Bares pequenos venderam 150% mais em julho deste ano do que o mesmo período em 2019

Segundo a Abrasel, associação que representa o setor, clientes com auxílio emergencial garantiram rendimentos desses empresários

[Bares pequenos venderam 150% mais em julho deste ano do que o mesmo período em 2019]

FOTO: Alex Knight/Pexels

Os botequins espalhados pelos país e os restaurante de bairro ajudaram a puxar o bom desempenho do setor em julho de 2021, com vendas de 120% a 150% acima das registradas no mesmo mês de 2019, antes da pandemia de covid-19. O IBGE (Instituto Brasileiro de Geografia e Estatística) divulgou nesta terça-feira (14) que os serviços cresceram 1,1% em julho, quarto resultado positivo seguido. 

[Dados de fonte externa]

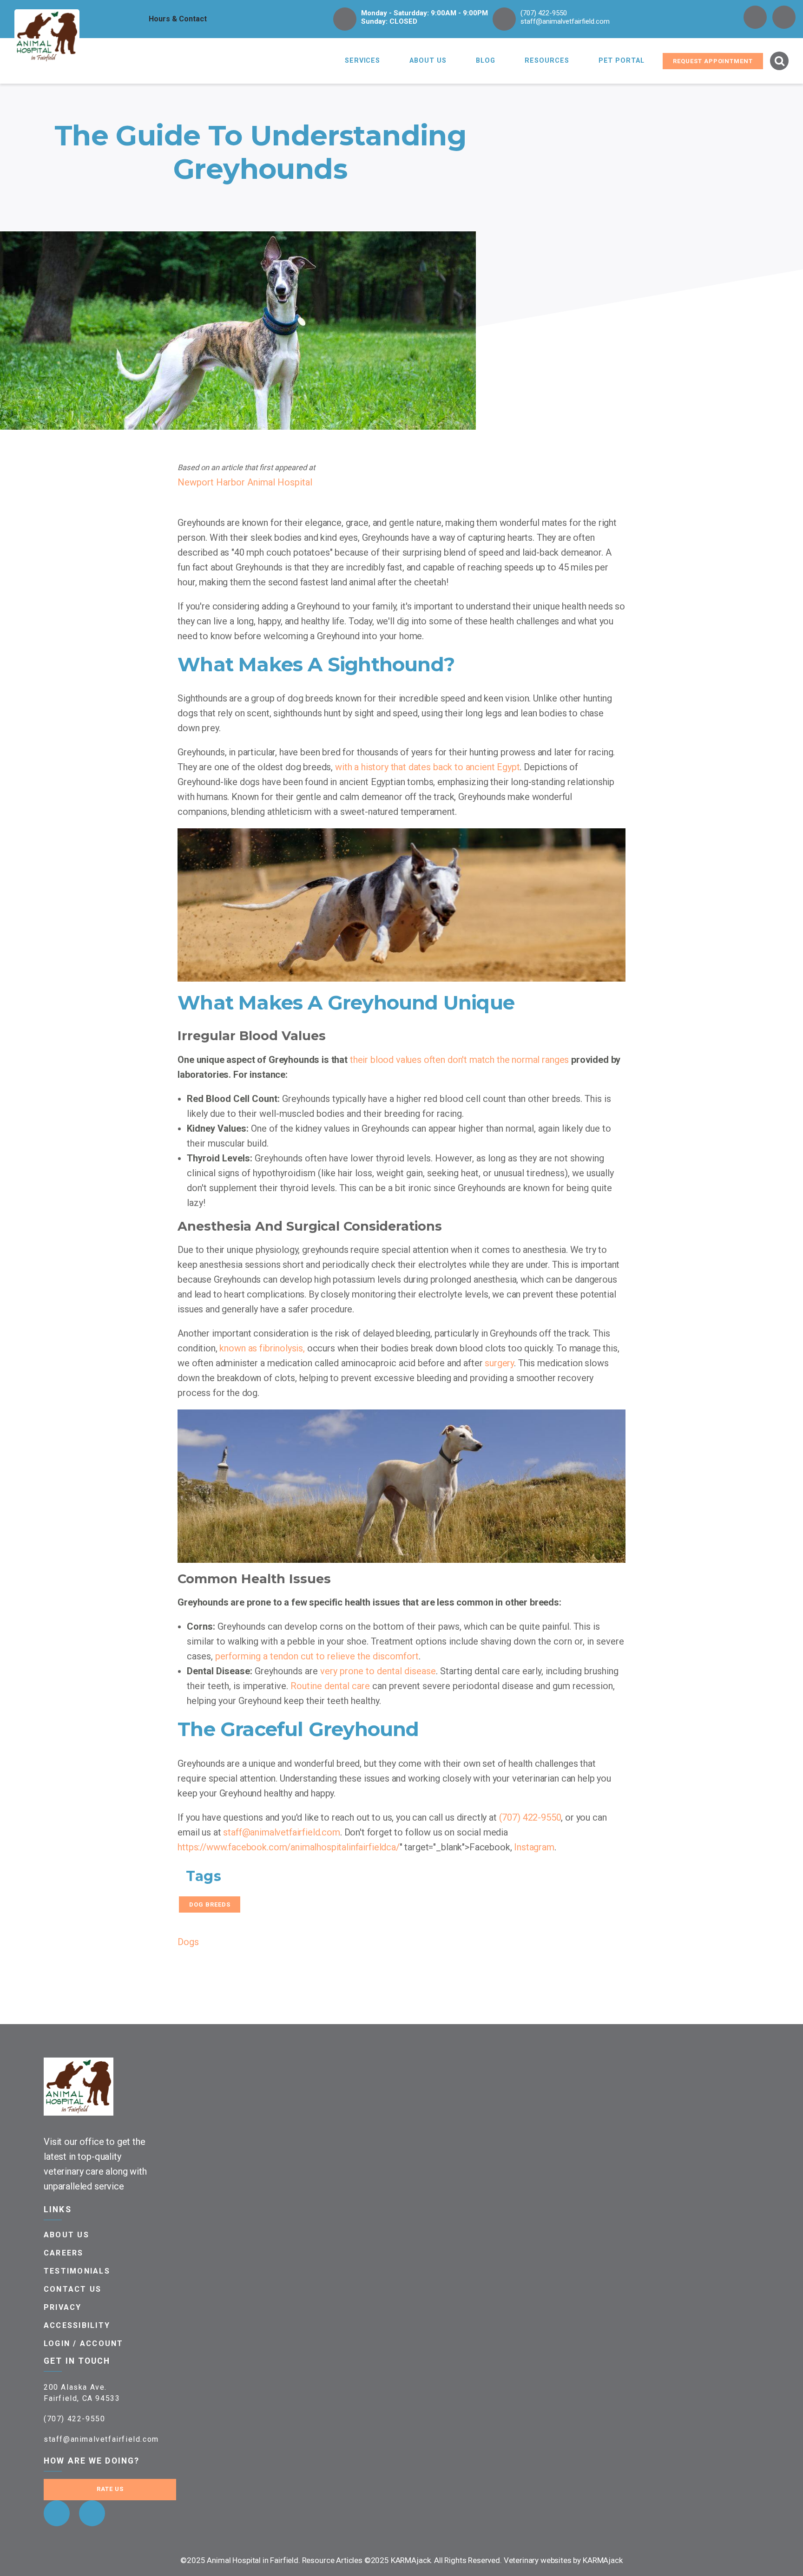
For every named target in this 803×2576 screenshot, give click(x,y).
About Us (428, 61)
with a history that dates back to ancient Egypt (427, 767)
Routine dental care (330, 1685)
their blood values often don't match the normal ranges (459, 1059)
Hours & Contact (178, 18)
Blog (485, 61)
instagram (784, 17)
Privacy (63, 2307)
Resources (547, 61)
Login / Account (84, 2343)
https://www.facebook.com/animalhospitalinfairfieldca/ (289, 1847)
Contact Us (72, 2289)
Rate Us (110, 2488)
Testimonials (77, 2271)
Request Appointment (713, 61)
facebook (755, 17)
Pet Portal (622, 61)
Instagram (534, 1847)
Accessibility (77, 2325)
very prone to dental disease (378, 1671)
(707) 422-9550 (543, 13)
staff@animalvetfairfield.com (565, 21)
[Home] (47, 36)
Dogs (188, 1941)
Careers (64, 2252)
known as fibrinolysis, (261, 1348)
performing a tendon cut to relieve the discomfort (317, 1656)
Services (363, 61)
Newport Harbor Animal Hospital (245, 482)
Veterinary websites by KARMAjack (563, 2560)
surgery (499, 1363)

O presidente da Abrasel (Associação Brasileira de Bares e Restaurantes), Paulo Solmucci, diz que os estabelecimentos brasileiros do segmento puxaram os dados de serviços vendendo em julho 80% mais do que um ano atrás, período em que os poucos locais que mantinham as portas abertas precisaram seguir inúmeras restrições sanitárias. "Mas o importante é notar que operamos em nível equivalente ao do padrão de 2019, que é o ano que nos interessa", explicou Solmucci.

Ele cita que o setor, em termos nominais (o quanto cada empresa ganhou em reais), apresentou leve alta na comparação entre os julhos de 2021 e 2019, mas, descontada a inflação, houve uma queda de 5% no faturamento.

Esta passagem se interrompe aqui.